**What is needed**.
Reproduce the lines below exactly. Begin with the first, end with the line containing "[Ces grandes plumes", and leave out the pictures.

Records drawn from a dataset

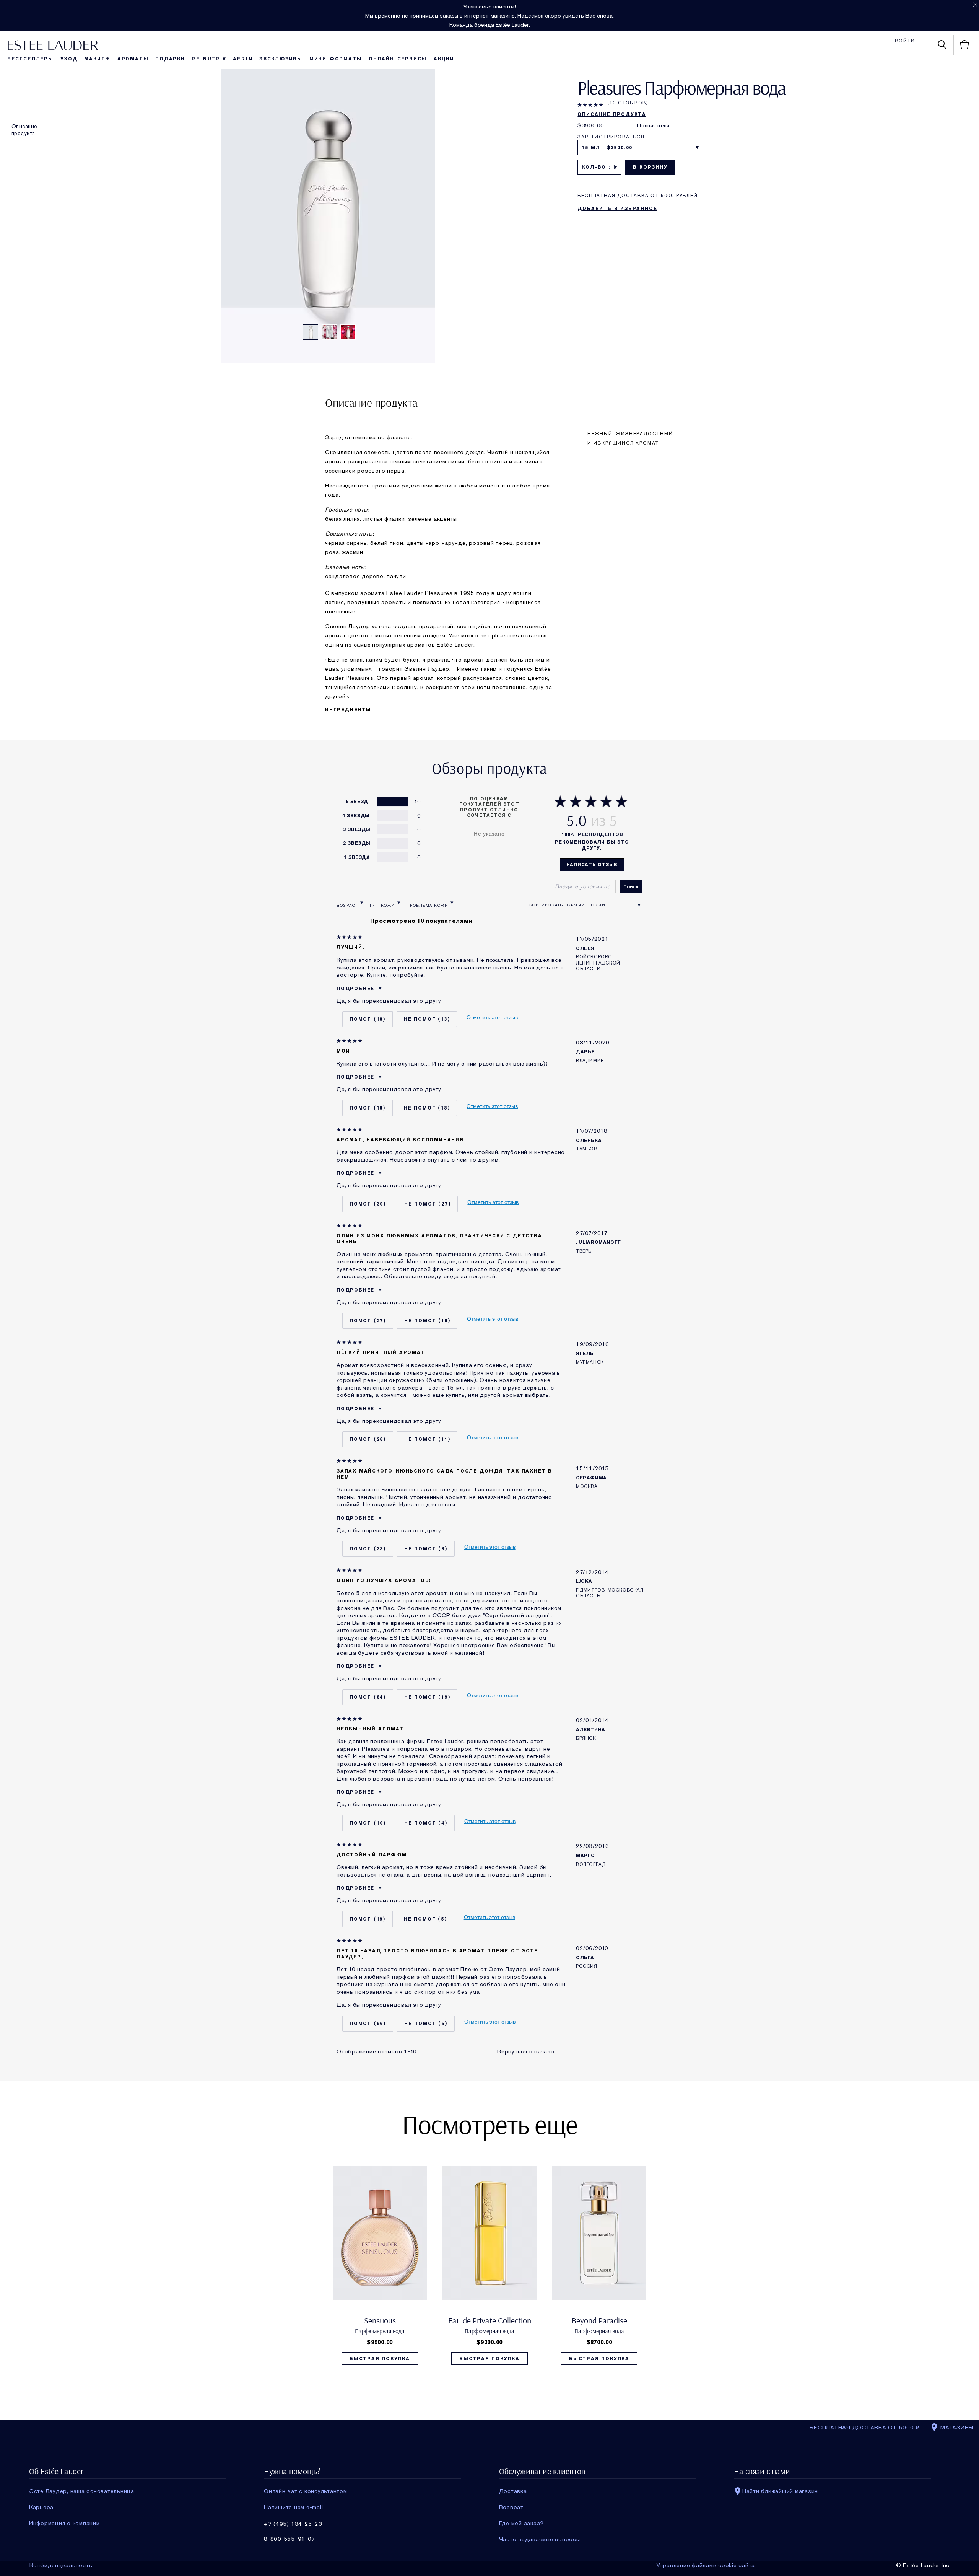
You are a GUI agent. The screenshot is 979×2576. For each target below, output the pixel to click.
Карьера (41, 2507)
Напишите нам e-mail (293, 2507)
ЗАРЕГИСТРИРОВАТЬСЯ (610, 137)
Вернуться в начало (526, 2051)
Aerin (242, 59)
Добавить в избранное (617, 208)
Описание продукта (24, 130)
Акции (444, 59)
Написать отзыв (592, 865)
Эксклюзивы (280, 59)
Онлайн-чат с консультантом (305, 2491)
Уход (69, 59)
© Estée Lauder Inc (923, 2565)
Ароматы (133, 59)
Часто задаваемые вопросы (539, 2539)
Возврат (511, 2507)
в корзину (650, 167)
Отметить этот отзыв (492, 1017)
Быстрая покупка (380, 2359)
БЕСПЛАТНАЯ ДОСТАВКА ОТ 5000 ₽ (864, 2427)
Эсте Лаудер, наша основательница (81, 2491)
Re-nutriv (209, 59)
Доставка (513, 2491)
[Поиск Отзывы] (631, 886)
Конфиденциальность (61, 2565)
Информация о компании (64, 2523)
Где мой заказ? (521, 2523)
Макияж (97, 59)
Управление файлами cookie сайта (705, 2565)
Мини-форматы (335, 59)
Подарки (170, 59)
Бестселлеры (30, 59)
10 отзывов (628, 103)
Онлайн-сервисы (398, 59)
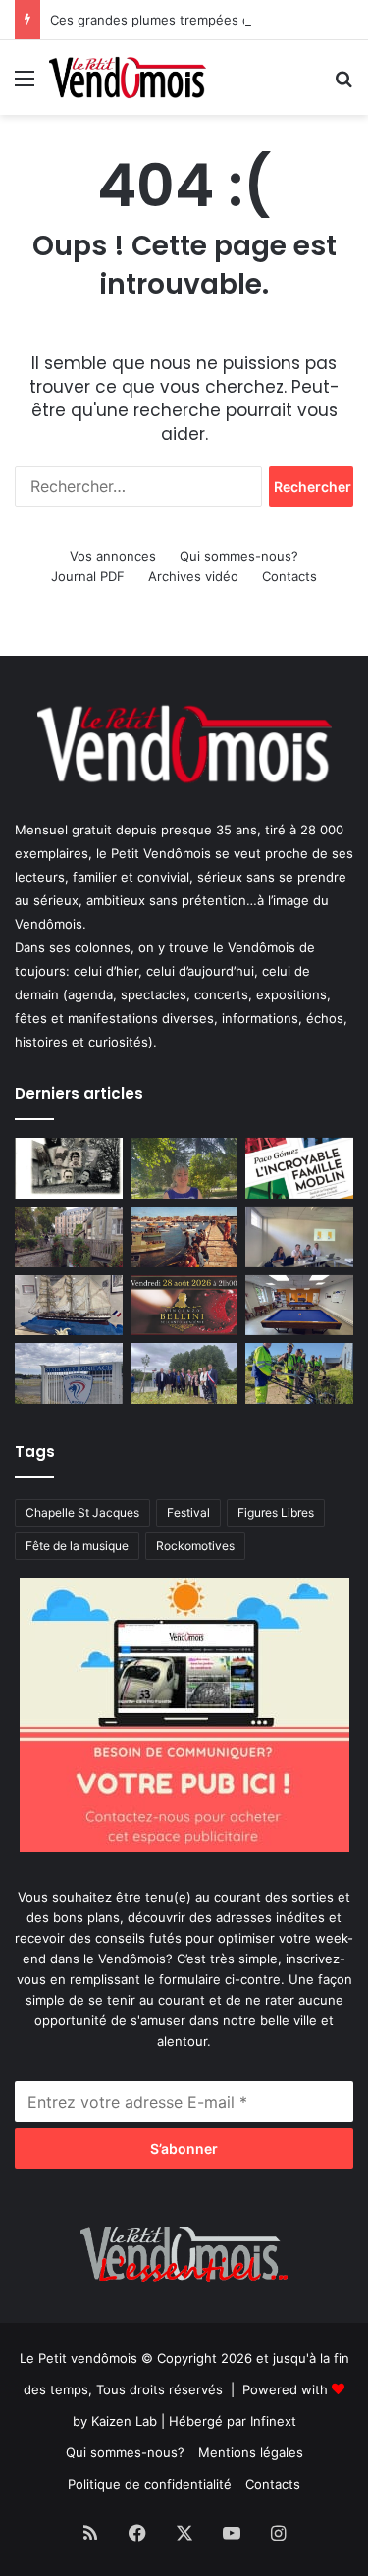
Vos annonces (113, 556)
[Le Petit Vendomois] (127, 77)
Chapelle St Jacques (82, 1512)
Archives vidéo (193, 576)
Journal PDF (88, 576)
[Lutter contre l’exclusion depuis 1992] (299, 1237)
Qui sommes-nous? (239, 556)
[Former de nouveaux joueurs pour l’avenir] (69, 1373)
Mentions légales (250, 2452)
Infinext (273, 2421)
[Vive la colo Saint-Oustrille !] (184, 1237)
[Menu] (24, 85)
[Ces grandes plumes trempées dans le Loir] (69, 1237)
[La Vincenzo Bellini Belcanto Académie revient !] (184, 1305)
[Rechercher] (343, 85)
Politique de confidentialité (150, 2484)
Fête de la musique (77, 1545)
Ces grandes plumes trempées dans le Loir (181, 19)
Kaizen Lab (124, 2421)
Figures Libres (275, 1512)
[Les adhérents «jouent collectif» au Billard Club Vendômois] (299, 1305)
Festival (188, 1512)
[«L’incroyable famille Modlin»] (299, 1168)
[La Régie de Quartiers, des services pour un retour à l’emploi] (299, 1373)
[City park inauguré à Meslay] (184, 1373)
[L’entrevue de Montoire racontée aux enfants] (184, 1168)
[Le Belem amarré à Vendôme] (69, 1305)
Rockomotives (195, 1545)
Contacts (289, 576)
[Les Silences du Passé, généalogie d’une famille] (69, 1168)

**Task solution**.
You are a GUI agent. The screenshot is 979×2576. For each target below, output the pixel to click.
Карьера (41, 2507)
Напишите нам e-mail (293, 2507)
ЗАРЕГИСТРИРОВАТЬСЯ (610, 137)
Вернуться в начало (526, 2051)
Aerin (242, 59)
Добавить в избранное (617, 208)
Описание продукта (24, 130)
Акции (444, 59)
Написать отзыв (592, 865)
Эксклюзивы (280, 59)
Онлайн-чат с консультантом (305, 2491)
Уход (69, 59)
© Estée Lauder Inc (923, 2565)
Ароматы (133, 59)
Часто задаваемые вопросы (539, 2539)
Возврат (511, 2507)
в корзину (650, 167)
Отметить этот отзыв (492, 1017)
Быстрая покупка (380, 2359)
БЕСПЛАТНАЯ ДОСТАВКА ОТ 5000 ₽ (864, 2427)
Эсте Лаудер, наша основательница (81, 2491)
Re-nutriv (209, 59)
Доставка (513, 2491)
[Поиск Отзывы] (631, 886)
Конфиденциальность (61, 2565)
Информация о компании (64, 2523)
Где мой заказ? (521, 2523)
Макияж (97, 59)
Управление файлами cookie сайта (705, 2565)
Мини-форматы (335, 59)
Подарки (170, 59)
Бестселлеры (30, 59)
10 отзывов (628, 103)
Онлайн-сервисы (398, 59)
Vos annonces (113, 556)
[Le Petit Vendomois] (127, 77)
Chapelle St Jacques (82, 1512)
Archives vidéo (193, 576)
Journal PDF (88, 576)
[Lutter contre l’exclusion depuis 1992] (299, 1237)
Qui sommes-nous? (239, 556)
[Former de nouveaux joueurs pour l’avenir] (69, 1373)
Mentions légales (250, 2452)
Infinext (273, 2421)
[Vive la colo Saint-Oustrille !] (184, 1237)
[Menu] (24, 85)
[Ces grandes plumes trempées dans le Loir] (69, 1237)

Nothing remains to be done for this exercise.